** Start of Selection **
If the Fed's real owners are confident in the present Washington leadership, they will do everything in their power to delay the inevitable until after the election (and this is what they seem to be doing). If they think it is time for a regime change, we may see the great unraveling begin even before November.
In either case, the response of US political leaders may be merely to seek foreign scapegoats. As Stan Goff writes in his recent essay, "Persian Peril" (www.fromthewilderness.com), it appears as if Iran is currently being set up as the next domino in the neocons' crusade for democracy in the Middle East. With Iranian and Russian cooperative energy agreements blooming, a US attack on Iran could be the trigger for another all-out conflict on the order of the World Wars of the 20th century. On the other hand, it is possible that the disastrous outcome of the Iraq invasion has sunk deep enough into the awareness of Washington elites that further similar adventures (however desperately sought by the neocons) will be headed off by cooler minds.
** End of Selection **
Stated goal A =
Answer these questions using the passage:
(i) Until when would the Fed's real owners try to delay the inevitable if they are confident in the present Washington leadership?
(ii) What is the title of Stan Goff's recent essay?
(iii) Which two countries' cooperative energy agreements are described as blooming?
** Start of Information given **
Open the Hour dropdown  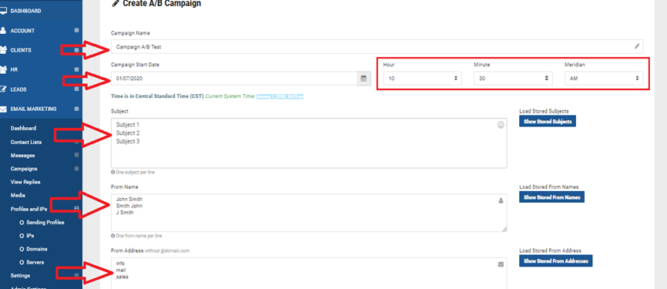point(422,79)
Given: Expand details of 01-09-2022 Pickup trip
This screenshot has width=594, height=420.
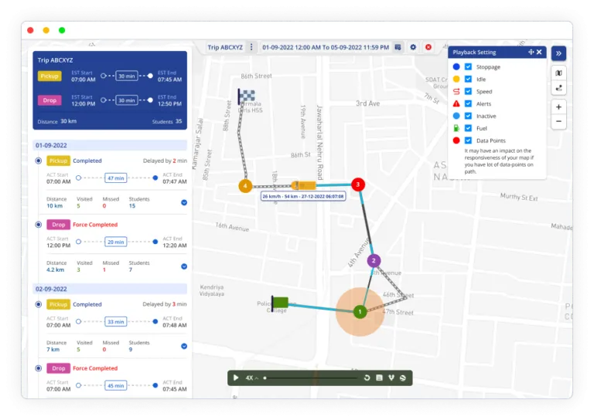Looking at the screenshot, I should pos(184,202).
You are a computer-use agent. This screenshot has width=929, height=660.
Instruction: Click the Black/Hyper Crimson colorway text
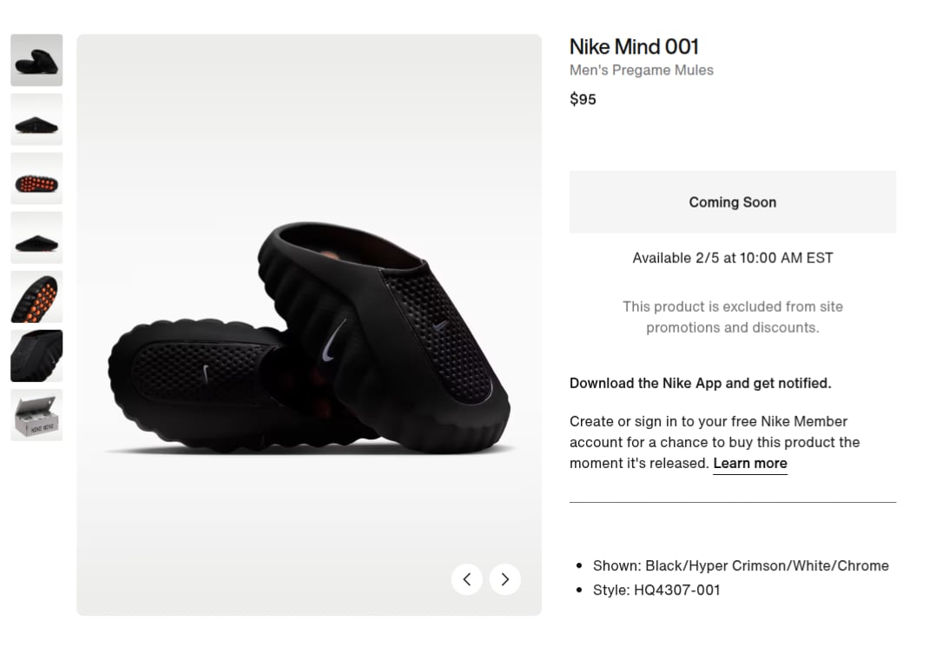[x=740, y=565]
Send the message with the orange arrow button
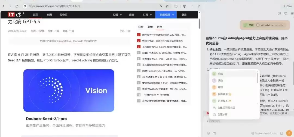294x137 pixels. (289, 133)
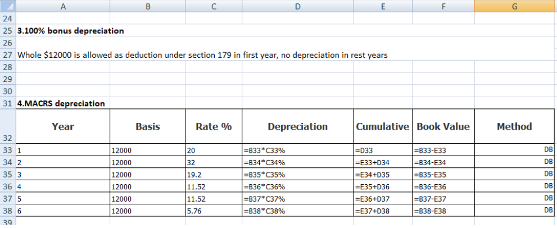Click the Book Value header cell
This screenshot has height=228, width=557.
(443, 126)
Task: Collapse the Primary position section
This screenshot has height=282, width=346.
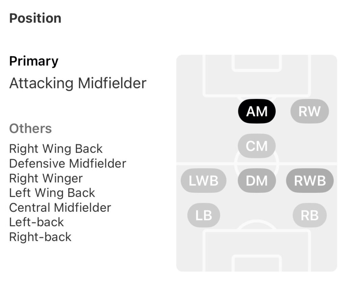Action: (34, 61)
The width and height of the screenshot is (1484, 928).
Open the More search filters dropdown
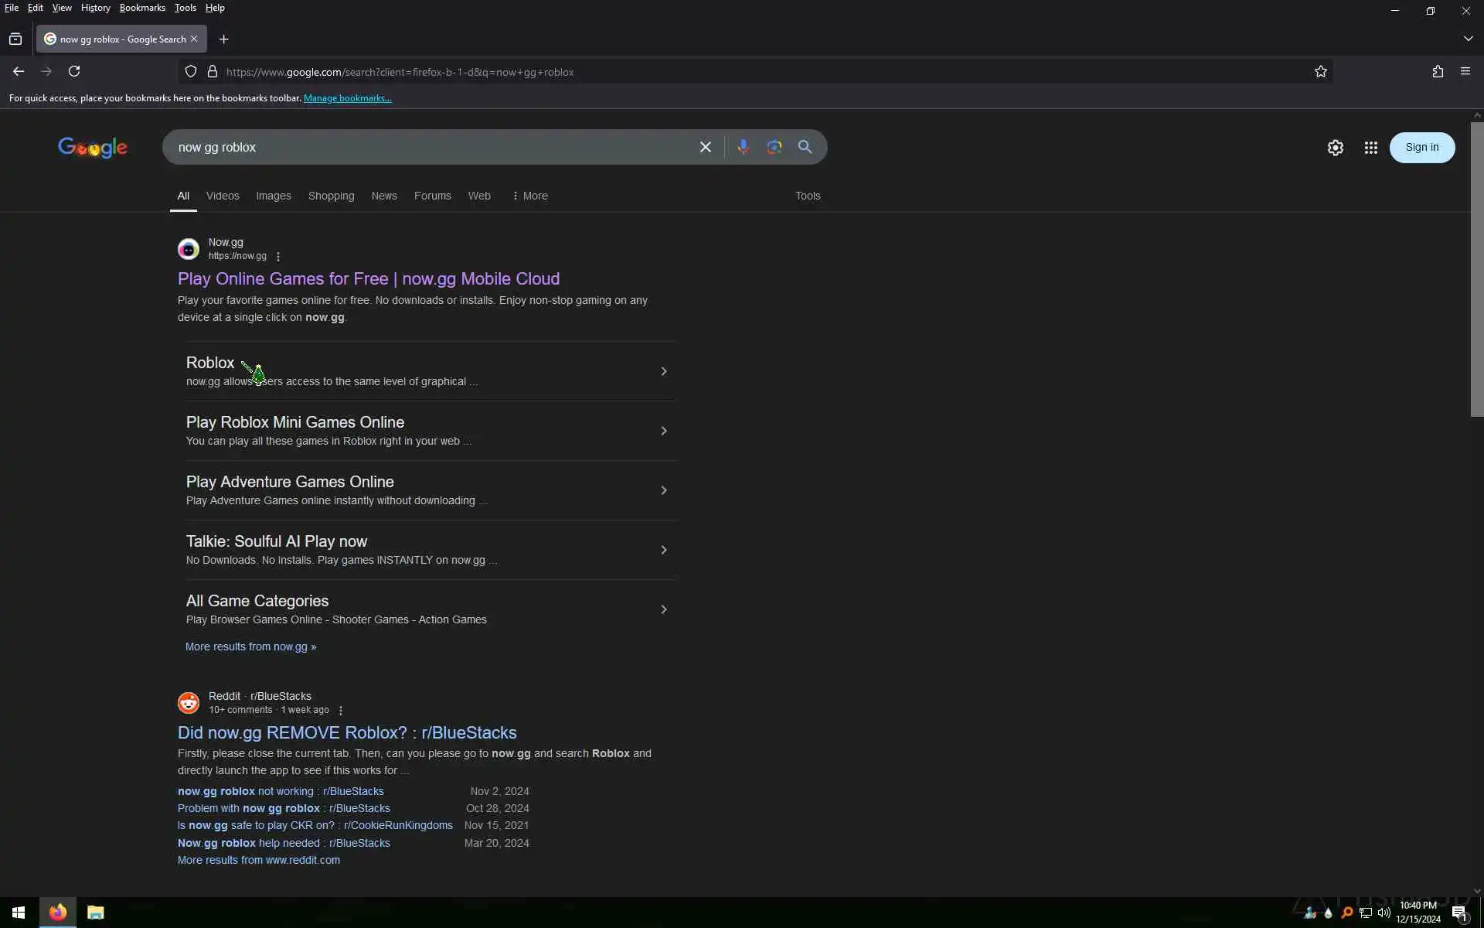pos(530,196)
** End of Information given **
Stated goal B =
Copy out the part of the listing that opens with the line containing "Given: Expand details" and closes with the line containing "Action: (34, 61)", including both of those lines, and leave the pictures out.

Answer A =
(i) Until after the election.
(ii) "Persian Peril"
(iii) Iran and Russia.

Answer B =
Given: Expand details of 01-09-2022 Pickup trip
This screenshot has width=594, height=420.
Looking at the screenshot, I should pos(184,202).
You are a computer-use agent. This screenshot has width=929, height=660.
Instruction: Click the Black/Hyper Crimson colorway text
[x=740, y=565]
Send the message with the orange arrow button
294x137 pixels. (289, 133)
Click the Book Value header cell
This screenshot has height=228, width=557.
(443, 126)
Task: Collapse the Primary position section
This screenshot has height=282, width=346.
Action: (34, 61)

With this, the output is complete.